J’aimerais moi aussi trouver ma propre manière de révéler l’intime. Pas directement celui des corps : plutôt celui de la peinture elle-même, un retour aux sources de ce qu’est ce médium. Rendre visible ses caractéristiques internes, propre à la matière soudain mise en lumière.
Par sa mise en mouvement (coulures, dripping) et divers sévices que je lui inflige (brossage, ponçage, corrosion chimique), je l’invite à se dévoiler. À chaque médium son grain, sa façon de faire pli, de s’offrir. L’huile et l’acrylique, en cela, diffèrent et se conjuguent.

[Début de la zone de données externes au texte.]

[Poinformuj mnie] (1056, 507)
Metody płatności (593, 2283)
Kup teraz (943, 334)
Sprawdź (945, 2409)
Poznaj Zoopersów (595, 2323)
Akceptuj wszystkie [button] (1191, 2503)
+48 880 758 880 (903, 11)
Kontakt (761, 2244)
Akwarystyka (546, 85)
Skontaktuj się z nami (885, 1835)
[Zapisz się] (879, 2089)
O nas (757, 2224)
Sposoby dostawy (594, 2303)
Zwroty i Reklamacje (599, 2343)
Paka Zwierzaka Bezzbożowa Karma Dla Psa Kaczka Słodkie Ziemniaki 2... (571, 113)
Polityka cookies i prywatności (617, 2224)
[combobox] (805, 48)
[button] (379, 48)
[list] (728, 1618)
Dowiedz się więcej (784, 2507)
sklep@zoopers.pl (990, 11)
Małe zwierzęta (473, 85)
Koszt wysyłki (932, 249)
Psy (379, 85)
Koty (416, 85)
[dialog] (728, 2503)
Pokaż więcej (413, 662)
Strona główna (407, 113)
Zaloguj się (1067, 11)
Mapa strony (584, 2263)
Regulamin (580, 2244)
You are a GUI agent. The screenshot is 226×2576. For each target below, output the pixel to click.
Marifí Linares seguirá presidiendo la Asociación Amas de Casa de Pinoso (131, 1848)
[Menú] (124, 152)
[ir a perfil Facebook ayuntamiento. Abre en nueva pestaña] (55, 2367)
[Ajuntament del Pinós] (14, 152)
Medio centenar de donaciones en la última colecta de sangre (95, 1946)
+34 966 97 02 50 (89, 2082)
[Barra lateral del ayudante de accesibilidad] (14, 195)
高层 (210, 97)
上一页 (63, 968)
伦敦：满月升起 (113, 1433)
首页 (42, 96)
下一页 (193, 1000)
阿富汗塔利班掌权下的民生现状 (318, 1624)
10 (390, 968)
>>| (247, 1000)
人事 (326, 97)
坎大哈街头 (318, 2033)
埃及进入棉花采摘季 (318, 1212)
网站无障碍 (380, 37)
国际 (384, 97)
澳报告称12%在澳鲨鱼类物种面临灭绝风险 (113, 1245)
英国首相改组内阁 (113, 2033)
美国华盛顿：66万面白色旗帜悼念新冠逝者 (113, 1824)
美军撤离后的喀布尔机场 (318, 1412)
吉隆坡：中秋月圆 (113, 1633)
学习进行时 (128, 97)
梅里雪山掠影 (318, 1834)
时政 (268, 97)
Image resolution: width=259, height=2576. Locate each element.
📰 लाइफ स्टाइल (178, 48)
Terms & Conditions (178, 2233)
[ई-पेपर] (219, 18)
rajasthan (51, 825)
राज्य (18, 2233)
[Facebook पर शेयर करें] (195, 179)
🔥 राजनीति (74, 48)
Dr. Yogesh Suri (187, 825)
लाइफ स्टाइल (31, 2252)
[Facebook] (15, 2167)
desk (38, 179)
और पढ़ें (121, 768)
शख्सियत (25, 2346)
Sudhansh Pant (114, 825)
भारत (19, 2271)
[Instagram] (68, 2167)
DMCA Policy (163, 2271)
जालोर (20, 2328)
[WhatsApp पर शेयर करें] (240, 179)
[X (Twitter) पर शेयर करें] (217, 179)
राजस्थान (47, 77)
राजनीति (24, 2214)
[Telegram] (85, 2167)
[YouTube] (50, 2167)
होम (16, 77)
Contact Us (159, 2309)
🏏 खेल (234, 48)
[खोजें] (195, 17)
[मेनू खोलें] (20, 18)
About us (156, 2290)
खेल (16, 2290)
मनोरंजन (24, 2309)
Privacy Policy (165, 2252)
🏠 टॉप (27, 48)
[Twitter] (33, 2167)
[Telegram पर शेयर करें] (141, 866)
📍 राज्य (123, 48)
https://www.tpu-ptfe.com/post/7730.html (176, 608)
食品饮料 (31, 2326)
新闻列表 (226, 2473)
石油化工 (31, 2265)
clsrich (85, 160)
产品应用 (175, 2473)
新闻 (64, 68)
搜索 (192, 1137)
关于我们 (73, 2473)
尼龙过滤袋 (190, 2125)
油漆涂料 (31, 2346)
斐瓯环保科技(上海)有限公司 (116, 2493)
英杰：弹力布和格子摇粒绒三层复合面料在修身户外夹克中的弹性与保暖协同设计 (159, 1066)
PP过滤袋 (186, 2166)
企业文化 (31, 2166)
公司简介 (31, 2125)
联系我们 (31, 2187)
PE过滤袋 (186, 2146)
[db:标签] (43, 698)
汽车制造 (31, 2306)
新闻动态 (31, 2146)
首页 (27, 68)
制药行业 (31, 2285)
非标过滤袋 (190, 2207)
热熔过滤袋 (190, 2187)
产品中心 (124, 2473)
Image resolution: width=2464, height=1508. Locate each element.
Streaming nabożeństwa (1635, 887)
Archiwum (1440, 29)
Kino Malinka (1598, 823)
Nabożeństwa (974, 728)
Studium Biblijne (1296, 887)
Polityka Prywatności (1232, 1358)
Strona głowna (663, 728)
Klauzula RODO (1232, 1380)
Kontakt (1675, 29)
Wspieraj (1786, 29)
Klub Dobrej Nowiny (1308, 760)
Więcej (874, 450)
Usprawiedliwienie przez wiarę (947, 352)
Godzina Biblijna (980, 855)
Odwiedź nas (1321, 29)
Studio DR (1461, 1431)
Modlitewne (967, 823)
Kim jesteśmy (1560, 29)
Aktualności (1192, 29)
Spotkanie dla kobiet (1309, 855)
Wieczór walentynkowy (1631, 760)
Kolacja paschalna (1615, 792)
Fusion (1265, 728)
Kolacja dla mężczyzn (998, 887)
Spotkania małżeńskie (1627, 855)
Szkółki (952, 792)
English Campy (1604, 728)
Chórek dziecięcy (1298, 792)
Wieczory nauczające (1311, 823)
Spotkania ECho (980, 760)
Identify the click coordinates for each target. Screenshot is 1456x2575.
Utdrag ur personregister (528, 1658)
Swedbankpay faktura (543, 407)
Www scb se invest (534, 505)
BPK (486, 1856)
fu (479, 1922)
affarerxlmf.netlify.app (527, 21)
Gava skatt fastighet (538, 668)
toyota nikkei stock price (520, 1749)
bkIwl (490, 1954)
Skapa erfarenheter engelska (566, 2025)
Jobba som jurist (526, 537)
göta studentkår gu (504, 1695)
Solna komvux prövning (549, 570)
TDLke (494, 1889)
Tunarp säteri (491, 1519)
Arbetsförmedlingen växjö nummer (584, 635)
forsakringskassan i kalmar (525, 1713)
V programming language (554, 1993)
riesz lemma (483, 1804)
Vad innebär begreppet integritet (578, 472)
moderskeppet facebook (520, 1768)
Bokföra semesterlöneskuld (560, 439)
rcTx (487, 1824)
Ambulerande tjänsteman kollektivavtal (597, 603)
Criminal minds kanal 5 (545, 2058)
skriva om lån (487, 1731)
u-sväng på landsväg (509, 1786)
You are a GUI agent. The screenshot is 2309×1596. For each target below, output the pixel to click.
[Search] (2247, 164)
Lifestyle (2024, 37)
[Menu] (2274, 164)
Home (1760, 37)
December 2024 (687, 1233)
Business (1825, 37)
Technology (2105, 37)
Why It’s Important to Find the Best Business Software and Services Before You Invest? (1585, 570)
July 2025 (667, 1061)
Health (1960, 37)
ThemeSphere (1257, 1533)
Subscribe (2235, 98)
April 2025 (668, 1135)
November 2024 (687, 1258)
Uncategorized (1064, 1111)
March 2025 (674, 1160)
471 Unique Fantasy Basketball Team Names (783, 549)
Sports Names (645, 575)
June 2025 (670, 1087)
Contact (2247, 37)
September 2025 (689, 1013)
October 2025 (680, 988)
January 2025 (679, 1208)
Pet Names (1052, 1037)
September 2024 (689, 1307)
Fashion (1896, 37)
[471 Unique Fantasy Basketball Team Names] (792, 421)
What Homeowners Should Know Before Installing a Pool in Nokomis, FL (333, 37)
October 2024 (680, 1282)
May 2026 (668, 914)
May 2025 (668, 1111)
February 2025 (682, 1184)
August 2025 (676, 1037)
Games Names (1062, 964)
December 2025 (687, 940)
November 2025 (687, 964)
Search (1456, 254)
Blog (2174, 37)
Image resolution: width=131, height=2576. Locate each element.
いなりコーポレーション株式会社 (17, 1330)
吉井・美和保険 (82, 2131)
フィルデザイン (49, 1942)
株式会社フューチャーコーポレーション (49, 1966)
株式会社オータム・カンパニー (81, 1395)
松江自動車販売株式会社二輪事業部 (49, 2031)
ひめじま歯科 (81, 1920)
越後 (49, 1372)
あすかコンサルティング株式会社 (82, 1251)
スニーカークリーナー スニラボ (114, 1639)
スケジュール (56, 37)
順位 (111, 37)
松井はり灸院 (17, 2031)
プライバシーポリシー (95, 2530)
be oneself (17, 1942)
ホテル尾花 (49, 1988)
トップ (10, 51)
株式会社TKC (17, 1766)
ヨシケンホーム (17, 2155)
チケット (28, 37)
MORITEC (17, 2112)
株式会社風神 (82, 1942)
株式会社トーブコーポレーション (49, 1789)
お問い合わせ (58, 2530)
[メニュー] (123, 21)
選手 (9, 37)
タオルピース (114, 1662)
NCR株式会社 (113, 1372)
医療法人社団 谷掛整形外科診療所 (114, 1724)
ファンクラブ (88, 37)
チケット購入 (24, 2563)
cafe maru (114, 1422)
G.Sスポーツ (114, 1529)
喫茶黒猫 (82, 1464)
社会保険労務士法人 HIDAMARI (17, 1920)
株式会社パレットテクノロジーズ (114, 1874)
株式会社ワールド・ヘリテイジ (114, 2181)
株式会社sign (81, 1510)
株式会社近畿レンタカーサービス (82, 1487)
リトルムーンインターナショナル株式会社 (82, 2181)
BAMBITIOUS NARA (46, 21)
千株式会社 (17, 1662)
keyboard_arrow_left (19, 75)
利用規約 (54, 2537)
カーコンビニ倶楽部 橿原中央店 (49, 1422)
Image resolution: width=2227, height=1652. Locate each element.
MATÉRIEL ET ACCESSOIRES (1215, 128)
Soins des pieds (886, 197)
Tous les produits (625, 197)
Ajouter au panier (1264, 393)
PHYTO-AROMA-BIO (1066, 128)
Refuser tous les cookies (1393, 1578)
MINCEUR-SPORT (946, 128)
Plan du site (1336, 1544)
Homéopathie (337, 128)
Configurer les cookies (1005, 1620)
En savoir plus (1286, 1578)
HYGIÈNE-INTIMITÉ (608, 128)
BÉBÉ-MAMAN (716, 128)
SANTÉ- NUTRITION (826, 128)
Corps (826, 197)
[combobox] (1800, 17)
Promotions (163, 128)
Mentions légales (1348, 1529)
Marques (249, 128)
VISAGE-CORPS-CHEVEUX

Les couleurs, sourdes mais pas absentes, s’enfouissent dans ce bain amniotique, palissent au fil des traitements, ne transparaissent que timidement, comme la manifestation externe de phénomènes internes. Comme une peau suinte en dehors ce qu’elle a d’abord secrété en profondeur, dans le derme.
Certaines de ces couleurs ne sont issues que de pigments noirs, dissous, éraflés, brulés jusque’à virer aux bruns ou aux gris bleutés. Autant de sévices qui révèle le noir, pigment si singulier, d’abord particulièrement résistant aux nombreux traitements reçus, mais ensuite délicat dans ses déclinaisons colorées. En cela, le noir m’évoque certaines relations amoureuses, qui ne s’adoucissent qu’après des débuts brutaux ou conflictuels.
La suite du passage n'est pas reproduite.